**Assigned task**
Give an exact copy of the data that follows.

---- Data supplied

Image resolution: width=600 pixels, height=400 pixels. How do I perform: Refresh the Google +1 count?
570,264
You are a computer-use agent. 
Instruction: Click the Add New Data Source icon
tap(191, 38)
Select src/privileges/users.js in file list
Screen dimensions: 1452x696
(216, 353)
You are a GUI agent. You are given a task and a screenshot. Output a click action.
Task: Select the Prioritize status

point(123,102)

--------

**Solution**
Image resolution: width=600 pixels, height=400 pixels. How do I perform: Refresh the Google +1 count?
570,264
You are a computer-use agent. 
Instruction: Click the Add New Data Source icon
tap(191, 38)
Select src/privileges/users.js in file list
Screen dimensions: 1452x696
(216, 353)
You are a GUI agent. You are given a task and a screenshot. Output a click action.
Task: Select the Prioritize status

point(123,102)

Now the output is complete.